━━━ Information supplied

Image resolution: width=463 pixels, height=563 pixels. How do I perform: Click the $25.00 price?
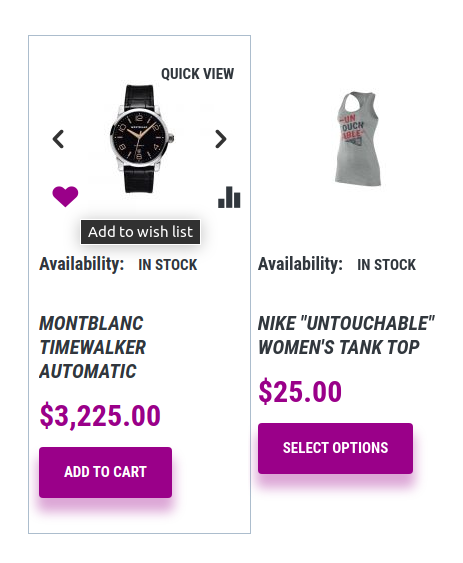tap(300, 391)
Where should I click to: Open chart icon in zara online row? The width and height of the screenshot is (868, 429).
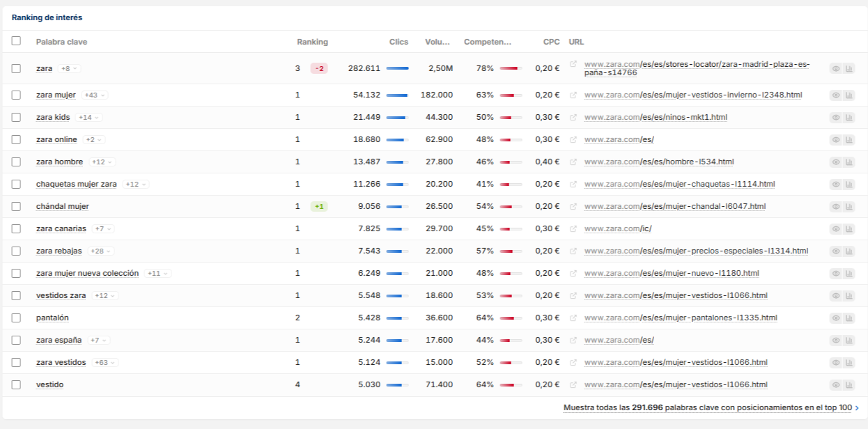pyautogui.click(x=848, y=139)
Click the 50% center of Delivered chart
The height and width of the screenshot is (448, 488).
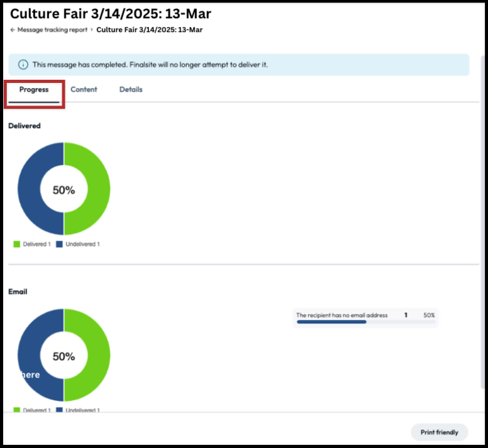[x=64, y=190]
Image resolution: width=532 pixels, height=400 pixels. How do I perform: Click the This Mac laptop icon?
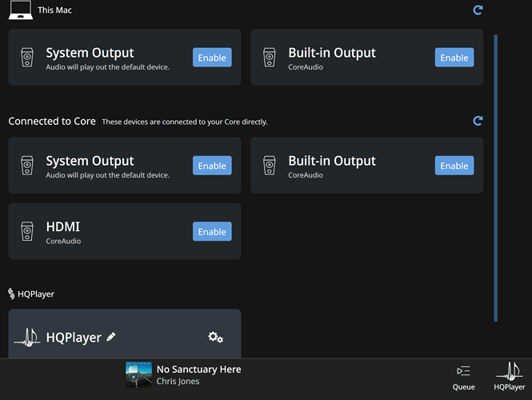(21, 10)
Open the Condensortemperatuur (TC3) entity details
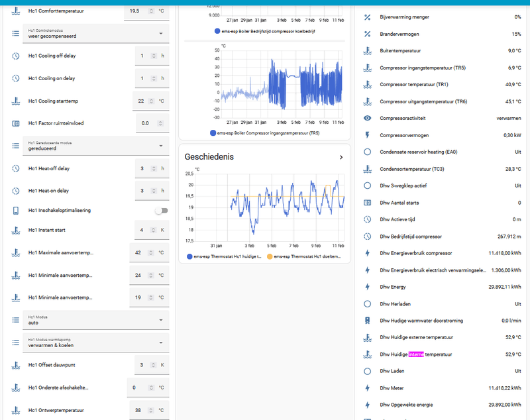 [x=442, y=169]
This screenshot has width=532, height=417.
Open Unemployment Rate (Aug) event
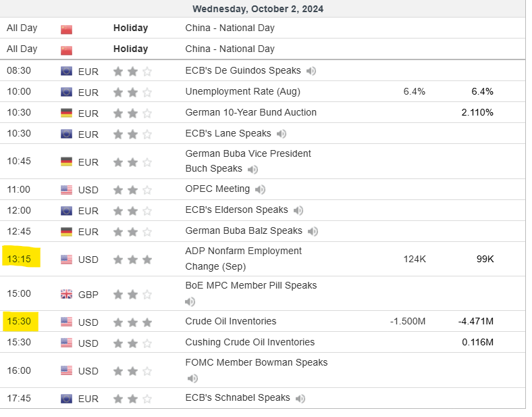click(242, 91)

━━━━━━

What you are asked to do - Output the records above in their entirety and exactly, leaving out all images.

Your solution -
Image resolution: width=463 pixels, height=563 pixels. How do I perform: Click the $25.00 price?
tap(300, 391)
Where should I click to: Open chart icon in zara online row? The width and height of the screenshot is (868, 429).
pyautogui.click(x=848, y=139)
Click the 50% center of Delivered chart
The height and width of the screenshot is (448, 488).
[x=64, y=190]
Image resolution: width=532 pixels, height=400 pixels. How do I perform: Click the This Mac laptop icon?
(21, 10)
Open the Condensortemperatuur (TC3) entity details
 [x=442, y=169]
This screenshot has width=532, height=417.
Open Unemployment Rate (Aug) event
click(242, 91)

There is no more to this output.